Arthur Hayes, the BitMEX co-founder and Maelstrom chief investment officer, declared that the Bitcoin bull market has already begun, setting a price target of $126,000. In his May 12 essay titled “The Butterfly Touch,” Hayes framed the move as a macro liquidity trade rather than a narrow crypto story. He pointed to February 28 as the starting point, linking it to US military action in Iran.

Hayes argues that three overlapping forces are pushing governments and banks in the US and China toward looser credit: the AI arms race, military escalation, and a shift away from just-in-time supply chains. He contends that AI infrastructure spending has become a national-security priority, making monetary restraint politically difficult in both Washington and Beijing.

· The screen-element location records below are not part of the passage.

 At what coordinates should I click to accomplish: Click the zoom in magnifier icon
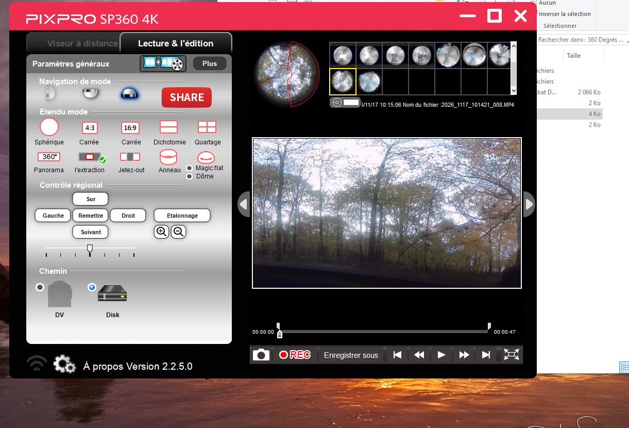[161, 232]
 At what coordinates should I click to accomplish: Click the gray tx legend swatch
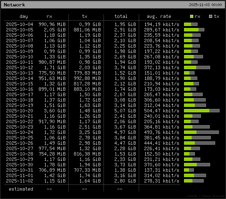pos(210,16)
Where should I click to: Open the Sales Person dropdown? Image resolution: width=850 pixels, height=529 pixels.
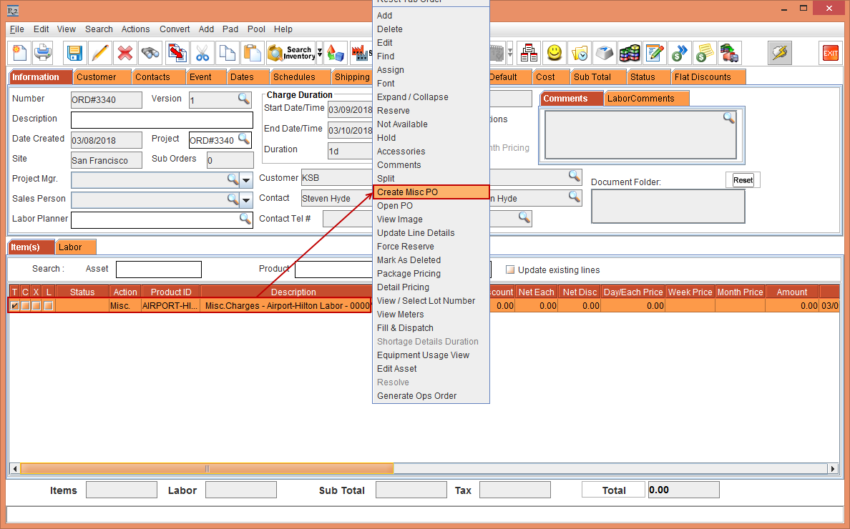(245, 200)
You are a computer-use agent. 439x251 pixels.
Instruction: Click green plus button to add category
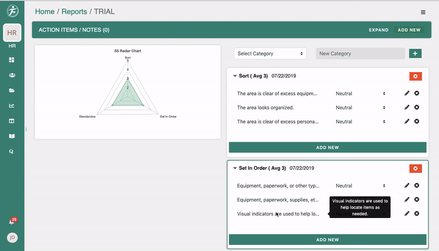point(415,53)
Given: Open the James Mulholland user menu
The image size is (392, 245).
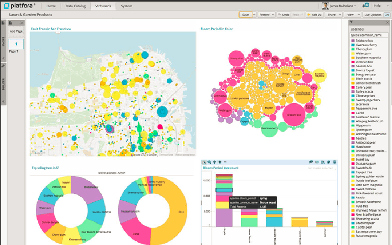Looking at the screenshot, I should coord(341,6).
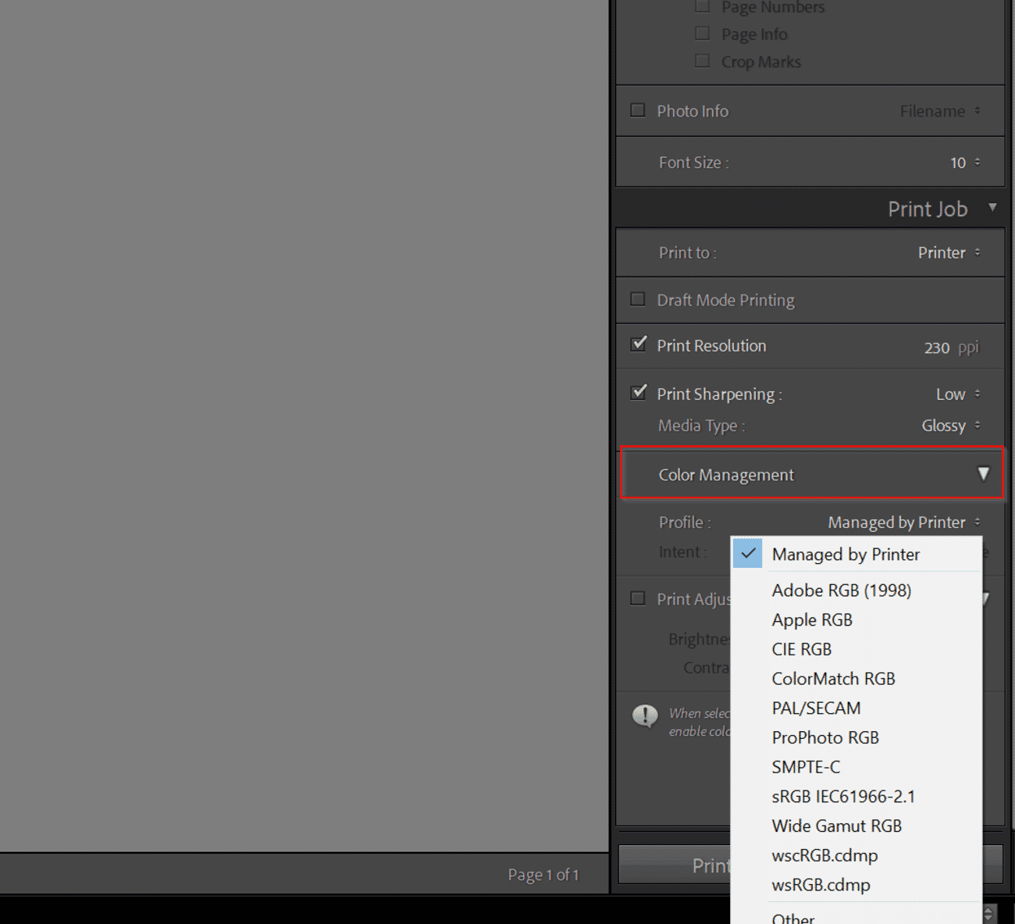Select Adobe RGB (1998) profile

pos(841,590)
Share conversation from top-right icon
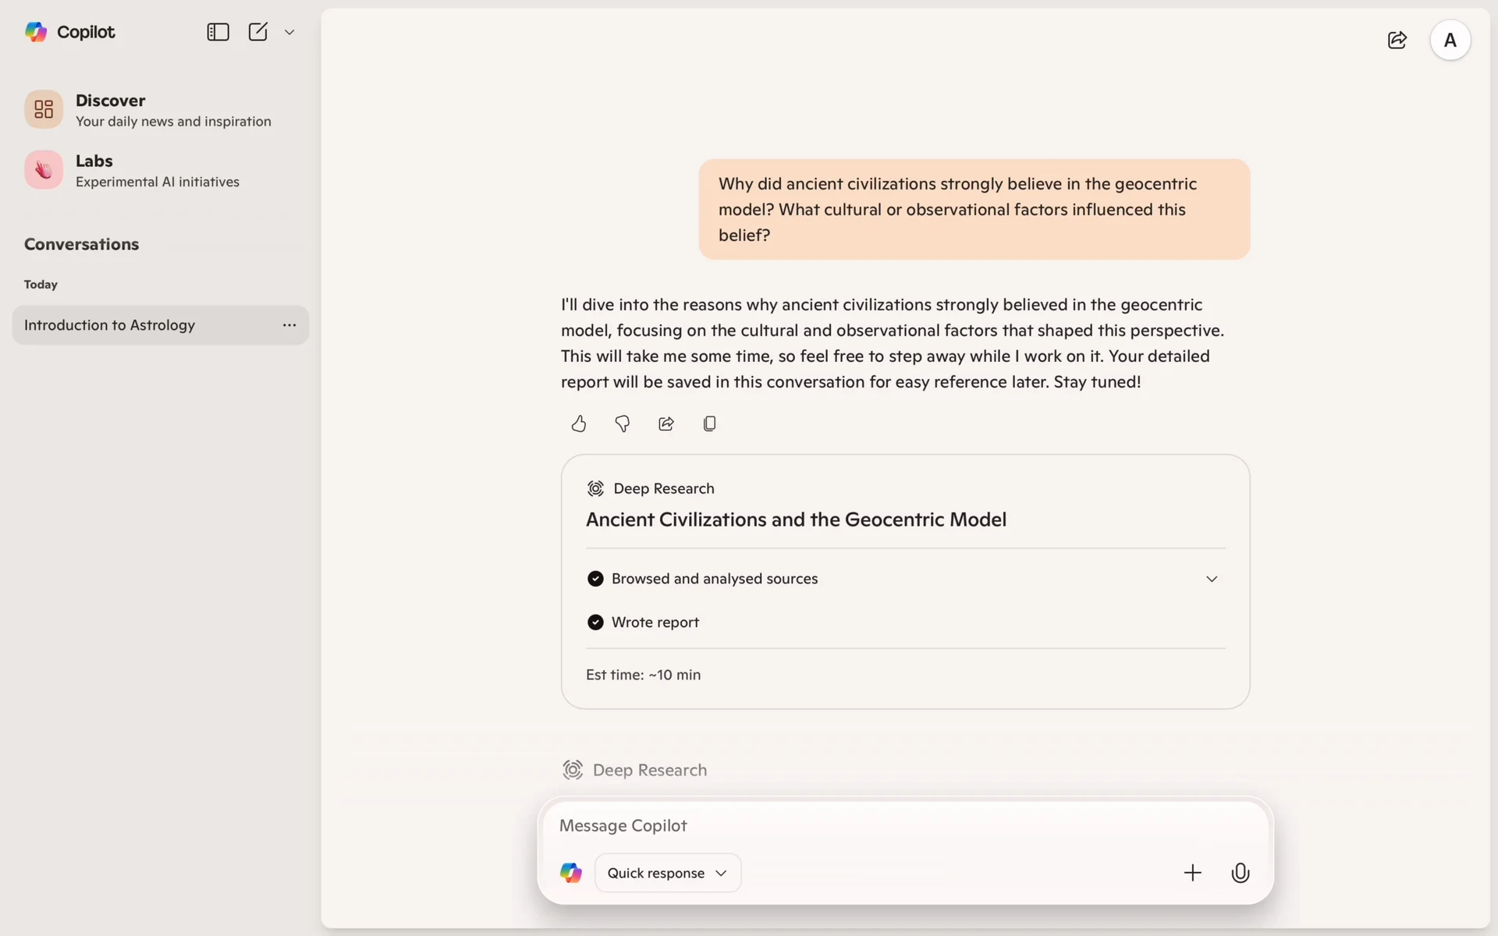This screenshot has width=1498, height=936. click(1397, 40)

“The bull market began in earnest when the US attacked Iran on February 28th,” Hayes wrote, tying Bitcoin’s recent outperformance to what he views as a new political regime for money creation. He sees a new wave of dollar and yuan liquidity as the primary driver, rather than any digital-asset-specific catalyst.

The implication is that Bitcoin’s trajectory now hinges on global fiscal policy rather than crypto-native developments. If Hayes is correct, investors should watch central bank actions and geopolitical events — not just on-chain metrics — for the next major price moves. The target implies a roughly 80% gain from current levels.

Critical voices note that Hayes has a history of bold predictions that do not always materialize on schedule. His thesis depends on a continuous escalation of fiat liquidity, which could be disrupted if inflation forces a policy reversal.